Helge,
A couple of things:
First, it confuses the issue by using the terms "tele" (for telephoto, I presume) to mean a long focal-length lens for a given format and "wide-angle" to mean a short focal-length lens for a given format. "Telephoto" is a lens design that allows longer focal lengths to focus at infinity with the lens physically less than its focal length from the film plane. On the other side, many short focal-length lenses for 35mm and medium formats are "retrofocus" lenses, a design that allows them to physically focus infinity on the film at a distance greater than their focal length. "Normal" lens designs focus at infinity when the center of the lens is roughly the lens' focal length from the film. All this to try to get you to use "short," "normal" (for the format), and "long" instead, just for clarity's sake.
Also, don't confuse the "distortion" introduced by short focal-length lenses with perspective control accomplished by positioning the camera back/film plane. Objects at the edges of the field of coverage with short focal-length lenses appear stretched out, and thus "distorted" due to the steep angle of the projection. Similarly, short focal lengths tend to render near objects larger than we expect in comparison to more distant objects due to the wide angle of view (this, when compared to the "normal" angle of view we get with our eyes makes images made with short focal lengths seem unreal). This has nothing to do with perspective changes that happen when the film plane is repositioned relative to the subject.
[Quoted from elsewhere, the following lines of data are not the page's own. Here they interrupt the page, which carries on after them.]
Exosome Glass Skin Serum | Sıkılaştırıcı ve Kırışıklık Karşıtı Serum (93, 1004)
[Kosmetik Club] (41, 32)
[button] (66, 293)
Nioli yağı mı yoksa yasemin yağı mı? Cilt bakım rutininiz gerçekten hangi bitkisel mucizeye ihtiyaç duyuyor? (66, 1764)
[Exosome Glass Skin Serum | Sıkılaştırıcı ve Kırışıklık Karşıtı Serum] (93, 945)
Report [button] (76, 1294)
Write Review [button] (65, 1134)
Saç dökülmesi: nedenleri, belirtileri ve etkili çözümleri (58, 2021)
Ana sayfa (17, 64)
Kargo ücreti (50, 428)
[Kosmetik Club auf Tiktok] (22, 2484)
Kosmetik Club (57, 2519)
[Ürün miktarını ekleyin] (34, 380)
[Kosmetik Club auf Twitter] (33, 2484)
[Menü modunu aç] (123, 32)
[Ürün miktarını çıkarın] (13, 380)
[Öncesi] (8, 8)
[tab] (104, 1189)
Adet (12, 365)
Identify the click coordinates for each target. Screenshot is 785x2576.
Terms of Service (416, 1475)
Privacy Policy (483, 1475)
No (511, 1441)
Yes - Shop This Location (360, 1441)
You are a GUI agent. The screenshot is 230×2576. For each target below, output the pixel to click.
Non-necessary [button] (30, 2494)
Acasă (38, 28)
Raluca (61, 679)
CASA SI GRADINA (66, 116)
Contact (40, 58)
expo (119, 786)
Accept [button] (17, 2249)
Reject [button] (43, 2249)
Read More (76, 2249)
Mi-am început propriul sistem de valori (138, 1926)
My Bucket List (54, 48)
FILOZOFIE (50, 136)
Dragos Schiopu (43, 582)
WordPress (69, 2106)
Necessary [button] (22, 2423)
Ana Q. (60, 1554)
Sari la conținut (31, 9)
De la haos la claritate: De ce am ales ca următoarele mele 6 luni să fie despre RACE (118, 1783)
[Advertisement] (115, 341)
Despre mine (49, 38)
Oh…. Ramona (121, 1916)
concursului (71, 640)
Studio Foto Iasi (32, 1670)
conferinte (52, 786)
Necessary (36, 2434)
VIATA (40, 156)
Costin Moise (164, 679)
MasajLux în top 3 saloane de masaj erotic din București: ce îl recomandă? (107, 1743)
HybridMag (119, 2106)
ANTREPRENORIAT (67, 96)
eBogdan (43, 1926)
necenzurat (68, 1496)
In the three images you post, you make one with the camera back/film plane/sensor parallel to the tower, one with the camera pointing up, causing the verticals to converge toward the top of the image and one with the camera pointing down, causing the verticals to converge toward the bottom of the image. This is exactly what happens when the position of the film plane/ground glass/etc. is changed relative to the subject. If you don't want convergence, the film plane must be parallel to the parallel lines in the subject.
The converging verticals toward the top of the image in your second image is what many try to avoid by using front rise on a view camera or special shift lens on smaller cameras. You may find it more "natural," but many of us don't. As you point out, the eye/brain system straightens the image out in our imagination; even when we look up at something, we somehow recognize the parallel lines. Rendering parallel vertical lines parallel on the film is a convention of architectural photography done with view cameras that has been around for years. Until recently, converging verticals in professional architectural photography were purposefully avoided.
As for the vanishing points: With the lens axis centered on the film plane, receding parallel lines will always come to a vanishing point in the center of the image. Converging horizontal and vertical lines will have their vanishing points on vertical and horizontal lines that intersect the center of the image (either within or outside of the image borders). By using rise/fall or shift, we change where the lens axis intersects the film. That point is no longer at the center of the image but displaced up, down or to one side. The positions of the vanishing points move together with the displacement.
Moving the entire camera while keeping the film parallel to parallel lines in the subject is not the same thing as using lens rise from a lower viewpoint to keep vertical lines parallel. In the first case, you are moving the viewpoint, in the latter, not. Let's say you have a six-story building. If you move the camera up to be at the height of the third floor, your viewpoint, i.e., the point in the scene that is on the lens axis of view, will be on the third floor and in the center of the image. That will be the "straight-on" point in the image and the windows and doorways at the edges of the image will be all viewed from an angle.
If you keep the camera position low, say in the middle of the ground floor, keeping the film plane parallel to vertical lines in the subject, and then use rise to get the top of the building in the image (thus keeping parallel vertical lines from converging), the point in the image that is on the lens' axis of view will be on the ground floor, which ends up being at the bottom of the image projected on the film. Everything above that point will be viewed from an angle. This effect is very different from moving the entire camera up.
You say that focal length is "very closely tied to angle of view..." Well, for any given format, the lens' focal length determines the angle of view. The angle of view for a particular focal length and film format never changes. It doesn't matter if the lens has a large or small image circle, etc. The image size (i.e., magnification) is a function of the focal length.
Note also that one can use front rise on a view camera with any focal-length lens one chooses, long, short or "normal." I often used lots of rise with a 210mm lens on 4x5 for architectural work. This is a slightly longer than normal focal length for 4x5, so the stretching of off-axis objects that happens with very short focal lengths doesn't happen at all (that's because the lens' angle of view is similar to that of our eye). In your photos, there's lots of stretching off-axis because the lens you used was a very short focal length for the format and the angle of view is much wider than that of your eye. All that stretching "distortion" is due to the wider angle of view.
Finally, to answer your question about how correcting converging verticals is done with a view camera. It's really fairly elementary. Step one, if you want the parallel lines in the subject to be parallel on the film, the film plane needs to be parallel to them. In practice in architectural photography, this means the camera back/film plane needs to be level and plumb (because we assume that the building we are photographing was constructed level and plumb). Then, the image is framed by moving the lens about with rise and/or shift. This moves the lens axis relative to the image and moves the point of view around in the image, but it keeps the parallel lines parallel. That's really all there is to it. Of course, we need a lens with a large enough image circle and a camera with enough movement to do this. Sometimes it's not possible to get what we want.